African-American adults are twice as likely as non-Hispanic whites to be diagnosed with diabetes, almost twice as likely to be hospitalized for diabetes and more than twice as likely to die from the disease. “Type 2 diabetes is epidemic,” says nurse practitioner Yvett Cobb, a member of DBCFSN. “I’ve spent 23-plus years in emergency medicine and critical care nursing. I’ve seen a lot of complications of diabetes. I’ve seen a lot of limbs being cut off.”

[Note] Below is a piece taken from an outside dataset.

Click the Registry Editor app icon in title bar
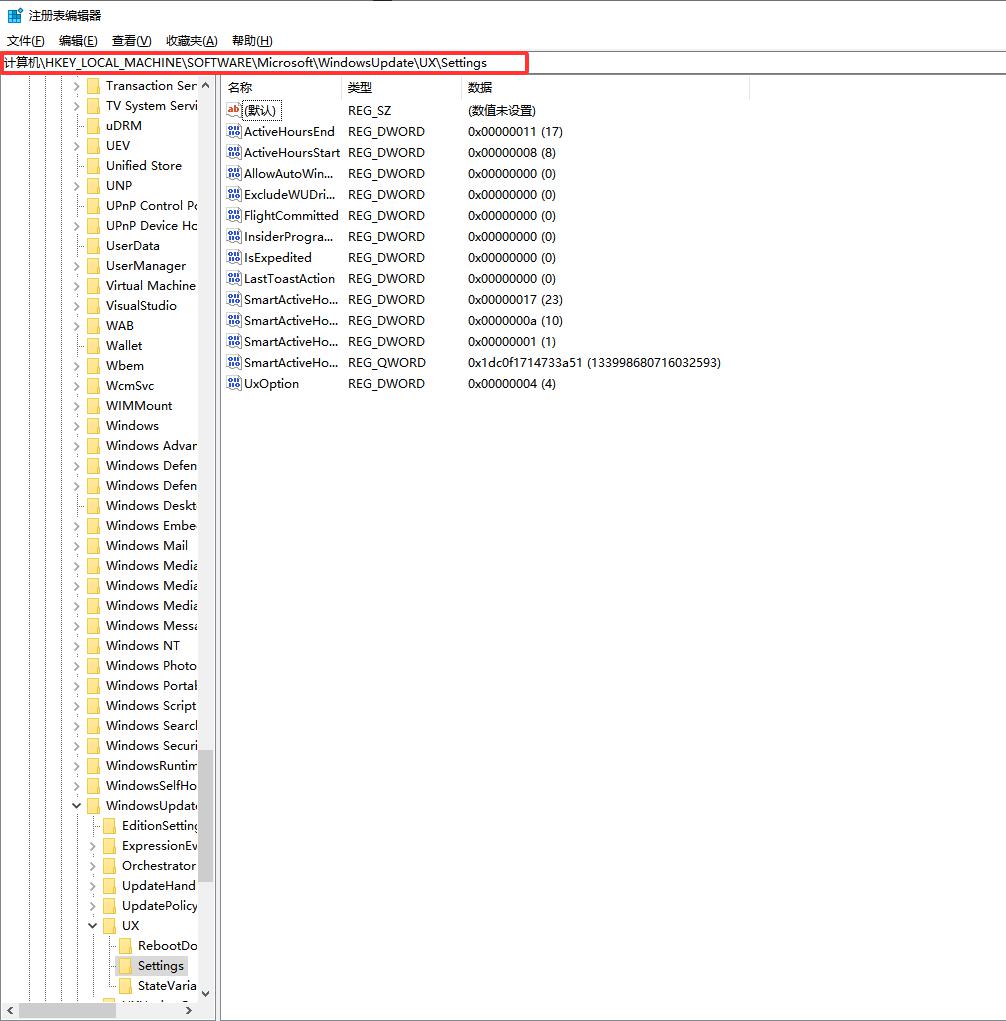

Even though African-Americans suffer from higher rates of these diet-related illnesses and are more likely to develop kidney failure or complications from high blood pressure, all American demographics are suffering increasingly from the effects of bad diets and lack of exercise. Getting Americans to eat a healthier diet is a growing concern, exemplified by First Lady Michelle Obama’s championing of gardening and New York City Mayor Michael Bloomberg’s recent attempt to ban sugary sodas 16 ounces or larger at restaurants. In cities across the nation, an urban agriculture movement focused on overcoming food scarcity and promoting healthy eating is driving a local food movement.

“It gives me so much tremendous hope that change can happen as we make gardening accessible,” says Cobb, who also teaches yoga and has trained as a practitioner of the Tree of Life raw food diet. “As people get more and more into gardening and learning its benefits, it gives me hope. Planting gets you closer to nature, keeps your joints loose, and you get to eat all these nutritional things.”

A host of infirmities could be avoided simply through eating well and getting some exercise. Both can be accomplished through gardening.

“Health is impacted by eating fresh produce,” says Yakini. “Food loses some of its nutrient density over time as it is transported long distances. Food that is produced nearby and eaten soon after being harvested is more nutrient-dense and has a stronger health impact. Also, gardening is great exercise—bending, standing, and using muscles that you might not normally use.”

A healing connection

Dinah Brundidge was already in the throes of changing her life when she discovered gardening. She had just kicked a 20-year alcohol and crack addiction and was going to the Capuchin Soup Kitchen, near where she lives, to eat and shower. She asked one of the Capuchin brothers about a job and he referred her to the gardening training program at Earthworks, which supplies food to the soup kitchen. Brundidge’s recovery was still shaky and she hadn’t settled on how to spend her time when she wasn’t getting high.

“I started the gardening work,” says Brundidge. “It was like a healing process with me, a connection with the earth. The gardening motive gave me a purpose in life. I was used to the everyday drug life. I had tried many years to kick, but what really did it for me was urban gardening. The beauty of planting a seed and seeing food grow, that gave me a purpose. Having my hands in producing it really captivated me. How people really cared about growing healthy food.”

Brundidge reports gaining weight and losing the skinny drug addict look. Her skin became healthier, and a chronically bad complexion cleared up. She reports feeling better, although she suffers from arthritis. But the biggest thrill seems to come from doing for others.

“I invite people to come out to my community garden, and they can’t believe I’m doing this and enjoying it,” she says. “Last year in the community garden I did so well—I fed a lot of people.”

There’s plenty of space for gardening in Detroit; most people live in houses and have yards. And there are some 20 square miles of vacant land in the city that could easily be converted into arable land. Many gardening activists say they think of food as medicine. If that’s the case, there is potential for a lot of healing in the city.